Personal information
- Full name: Grant Young
- Date of birth: 3 March 1971 (age 54)
- Place of birth: Cape Town, South Africa
- Height: 1.78 m (5 ft 10 in)
- Position(s): Striker

Team information
- Current team: Hibiscus Coast

Senior career*
- Years: Team / Apps / (Gls)
- Hellenic FC
- Ghent
- East Coast Bays
- Central United
- Auckland City FC
- Forrest Hill Milford

International career
- 1994: South Africa / 1 / (0)

= Grant Young (soccer) =

South African soccer player

Grant Young (born 3 March 1971 in Cape Town) is a football (soccer) player who represented South Africa at international level and participated in two FIFA Club World Cups. Father of the great Shaydon Young, former Waibop striker.

==Career==
Born in South Africa, Young spent much of his career with local club Hellenic before a stint with Ghent in Belgium. He emigrated to New Zealand in 2004 where he played first for East Coast Bays, before joining Central United and subsequently Auckland City FC.
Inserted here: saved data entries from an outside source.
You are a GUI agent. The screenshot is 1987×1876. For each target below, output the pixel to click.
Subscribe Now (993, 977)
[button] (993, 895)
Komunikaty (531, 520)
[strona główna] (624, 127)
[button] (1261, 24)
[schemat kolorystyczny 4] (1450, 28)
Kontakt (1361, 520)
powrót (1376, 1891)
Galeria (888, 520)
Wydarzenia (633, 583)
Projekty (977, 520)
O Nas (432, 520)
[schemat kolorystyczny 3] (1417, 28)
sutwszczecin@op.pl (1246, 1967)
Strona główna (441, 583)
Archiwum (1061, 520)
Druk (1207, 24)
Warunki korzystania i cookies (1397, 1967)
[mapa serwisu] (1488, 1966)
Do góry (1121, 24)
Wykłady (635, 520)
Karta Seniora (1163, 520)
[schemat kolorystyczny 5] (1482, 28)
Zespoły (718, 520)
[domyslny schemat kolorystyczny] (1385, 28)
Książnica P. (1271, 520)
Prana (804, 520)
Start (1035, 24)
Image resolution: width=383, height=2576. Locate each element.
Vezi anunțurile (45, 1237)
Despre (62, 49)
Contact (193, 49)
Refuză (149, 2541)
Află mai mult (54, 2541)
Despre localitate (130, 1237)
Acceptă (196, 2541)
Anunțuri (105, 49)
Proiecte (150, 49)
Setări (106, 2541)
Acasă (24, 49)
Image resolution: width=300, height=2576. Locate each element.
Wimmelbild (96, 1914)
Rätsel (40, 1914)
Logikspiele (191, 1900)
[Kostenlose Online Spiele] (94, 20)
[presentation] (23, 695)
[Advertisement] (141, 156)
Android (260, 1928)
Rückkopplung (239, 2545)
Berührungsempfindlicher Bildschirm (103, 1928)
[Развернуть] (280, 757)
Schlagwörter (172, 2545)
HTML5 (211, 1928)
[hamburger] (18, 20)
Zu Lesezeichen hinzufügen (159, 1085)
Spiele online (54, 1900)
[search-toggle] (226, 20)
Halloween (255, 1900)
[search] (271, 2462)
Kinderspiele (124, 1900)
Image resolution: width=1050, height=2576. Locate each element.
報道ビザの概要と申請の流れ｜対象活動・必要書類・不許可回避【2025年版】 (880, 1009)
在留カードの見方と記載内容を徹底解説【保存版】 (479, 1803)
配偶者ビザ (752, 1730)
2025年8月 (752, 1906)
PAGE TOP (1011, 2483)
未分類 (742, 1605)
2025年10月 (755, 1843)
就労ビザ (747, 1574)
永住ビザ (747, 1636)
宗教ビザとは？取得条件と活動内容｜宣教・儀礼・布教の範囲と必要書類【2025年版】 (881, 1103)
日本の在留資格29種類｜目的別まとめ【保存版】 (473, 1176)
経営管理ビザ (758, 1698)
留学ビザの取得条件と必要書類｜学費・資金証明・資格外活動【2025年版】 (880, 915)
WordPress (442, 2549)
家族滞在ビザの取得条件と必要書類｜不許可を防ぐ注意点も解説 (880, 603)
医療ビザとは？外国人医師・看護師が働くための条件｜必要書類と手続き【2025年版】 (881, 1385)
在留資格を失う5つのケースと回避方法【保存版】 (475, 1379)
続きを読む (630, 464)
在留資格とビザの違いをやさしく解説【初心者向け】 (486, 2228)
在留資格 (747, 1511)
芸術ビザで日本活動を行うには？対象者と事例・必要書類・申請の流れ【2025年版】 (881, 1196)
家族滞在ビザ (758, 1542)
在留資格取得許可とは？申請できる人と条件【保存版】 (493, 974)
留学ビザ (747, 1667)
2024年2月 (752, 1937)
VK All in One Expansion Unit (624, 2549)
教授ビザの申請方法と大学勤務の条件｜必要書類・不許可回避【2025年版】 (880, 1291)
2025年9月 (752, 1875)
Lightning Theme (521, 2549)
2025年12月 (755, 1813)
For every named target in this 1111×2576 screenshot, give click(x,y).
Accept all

He represented Auckland City in their first FIFA Club World Cup appearance in 2006, in which they failed to impress, losing every game, and failing to score a single goal, and again in the 2009 competition in United Arab Emirates where they fared better, beating TP Mazembe 3-2 before going out to Atlante Fútbol Club in the quarter-finals.

==International career==
Young made a solitary appearance for South Africa as a substitute in a friendly against Australia on 12 June 1994. Australia won the match 1-0.